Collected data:

========================

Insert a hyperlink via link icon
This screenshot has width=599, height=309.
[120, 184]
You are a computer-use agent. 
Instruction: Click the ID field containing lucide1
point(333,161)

========================

• Work item: All of the data above should be duplicated exactly.

• Answer for the task:
Insert a hyperlink via link icon
This screenshot has width=599, height=309.
[120, 184]
You are a computer-use agent. 
Instruction: Click the ID field containing lucide1
point(333,161)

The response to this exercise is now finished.